● Text for analysis

------------

When facing her fears around childbirth, Amelia Bloomfield found that writing down a labour-day game plan helped boost her confidence. Now a mother of two, she shares her personal how-to for penning a birth plan.

During my first pregnancy, I was a little baffled by how many women (including close friends and family) would delight in telling me their birthing horror stories. The gory details would be dramatised in full colour until I'd squirm and cross my legs with fear.

In due time, I discovered that giving birth is indeed a mind-boggling experience and for some it's truly traumatic, but I still don't get the whole culture of prepping expectant mums to 'be ready to go to hell and back!'

I realise that for many women, venting about the horrors of labour can be a healing process, like sharing war stories.

But I reckon first-time mums need to hear more about the victories, heroes and homecomings of war, and not just the gore of the battle fields.

As my own B-day approached, I knew I wanted to try to 'go natural' but I was gripped with fear about the unknowns. I wondered what my pain threshold was like, among other things.

I knew it was foolish to think I could have any real control over the experience, but I felt like I needed some sort of strategy to help reduce any confusion or conflict in the event that things didn't progress as we hoped. On the advice of my amazing midwife, I sat down and wrote birth plan.

OK, so no cleverly worded labour-ward wishlist is going to take the pain away (and so-called 'birth plans' are notorious for not going to plan!), but as I discovered, it may just lower your anxiety levels before those contractions begin.

Whether you have a relatively speedy, hassle-free birth or a marathon labour that finishes with you being flipped onto an operating table, a birth plan will at least communicate your wishes to all involved.

------------

● Dataset
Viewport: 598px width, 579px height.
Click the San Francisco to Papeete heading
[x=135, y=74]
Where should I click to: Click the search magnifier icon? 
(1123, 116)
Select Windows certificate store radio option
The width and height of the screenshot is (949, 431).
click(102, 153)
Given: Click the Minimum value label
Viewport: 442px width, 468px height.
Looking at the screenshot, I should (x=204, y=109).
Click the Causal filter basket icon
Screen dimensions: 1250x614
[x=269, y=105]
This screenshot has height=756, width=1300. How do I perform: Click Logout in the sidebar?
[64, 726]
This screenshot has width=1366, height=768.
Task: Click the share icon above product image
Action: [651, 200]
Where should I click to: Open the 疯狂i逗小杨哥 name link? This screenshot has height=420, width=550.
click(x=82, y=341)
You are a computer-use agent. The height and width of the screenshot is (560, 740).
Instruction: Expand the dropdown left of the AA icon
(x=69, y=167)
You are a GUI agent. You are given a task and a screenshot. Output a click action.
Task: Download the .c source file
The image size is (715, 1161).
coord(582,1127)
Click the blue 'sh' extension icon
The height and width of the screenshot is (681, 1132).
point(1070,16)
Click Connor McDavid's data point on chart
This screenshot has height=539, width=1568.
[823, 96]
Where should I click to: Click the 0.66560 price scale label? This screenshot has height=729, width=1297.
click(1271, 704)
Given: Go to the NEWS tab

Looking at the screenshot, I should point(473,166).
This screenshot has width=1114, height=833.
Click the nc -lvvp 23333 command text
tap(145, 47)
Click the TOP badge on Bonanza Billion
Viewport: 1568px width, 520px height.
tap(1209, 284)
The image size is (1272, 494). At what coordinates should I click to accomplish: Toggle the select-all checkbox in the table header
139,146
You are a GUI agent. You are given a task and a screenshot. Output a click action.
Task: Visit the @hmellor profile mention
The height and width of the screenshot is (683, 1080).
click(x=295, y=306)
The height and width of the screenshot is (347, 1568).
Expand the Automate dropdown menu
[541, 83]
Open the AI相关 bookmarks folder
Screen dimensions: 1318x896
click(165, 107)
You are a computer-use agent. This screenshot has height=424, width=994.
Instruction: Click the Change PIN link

------------

● Activity A
Please copy the birth plan article word for word between "I knew it was" and "to all involved.", inclusive.
● Activity B
Answer these from the birth plan article:
(i) How many children does Amelia Bloomfield now have?
(ii) On whose advice did she write a birth plan?
(iii) As her own birth day approached, what did she wonder about?
Nothing in the rows matters here.

● Result A
I knew it was foolish to think I could have any real control over the experience, but I felt like I needed some sort of strategy to help reduce any confusion or conflict in the event that things didn't progress as we hoped. On the advice of my amazing midwife, I sat down and wrote birth plan.

OK, so no cleverly worded labour-ward wishlist is going to take the pain away (and so-called 'birth plans' are notorious for not going to plan!), but as I discovered, it may just lower your anxiety levels before those contractions begin.

Whether you have a relatively speedy, hassle-free birth or a marathon labour that finishes with you being flipped onto an operating table, a birth plan will at least communicate your wishes to all involved.

● Result B
(i) Two.
(ii) Her midwife's.
(iii) What her pain threshold was like.